Let $Y_1$, $Y_2$ be universal covering spaces of some topological space $X$. I want to show that $Y_1$ are $Y_2$ are isomorphic.
Denote $p_1 \colon Y_1 \to X$, $p_2 \colon Y_2 \to X$ the projections. Then there exist maps $f_1 \colon Y_1 \to Y_2$ and $f_2 \colon Y_2 \to Y_1$ such that $p_2 f_1 = p_1$, $p_1 f_2 = p_2$. Taking compositions we obtain $$ p_1 f_2 f_1 = p_1, \\ p_2 f_1 f_2 = p_2. $$ We have to show that $f_2 f_1 = \mathrm{id}_{Y_1}$ and $f_1 f_2 = \mathrm{id}_{Y_2}$. Suppose that this doesn't hold, i.e. there exists $y_1 \in Y_1$ such that $f_2 f_1 (y_1) = \widetilde y_1 \neq y_1$. This implies $p_1(\widetilde y_1) = p_1(y_1)$. But I don't see a contradiction. Please help me to finish the proof.

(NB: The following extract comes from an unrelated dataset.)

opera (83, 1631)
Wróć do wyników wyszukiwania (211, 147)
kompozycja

Considering the spaces with base points $(Y_1, y_1)$ and $(Y_2,y_2)$, notice that $f_2f_1$ is a lift of $p_1$ to the covering $Y_1$ with $f_2f_1(y_1) = y_1$. But the identity map $id_{Y_1}$ is also a lift of $p_1$ with $id(y_1)=y_1$. By uniqueness, we have $f_2f_1 = id_{Y_1}$.
The same argument shows that $f_1f_2 = id_{Y_2}$.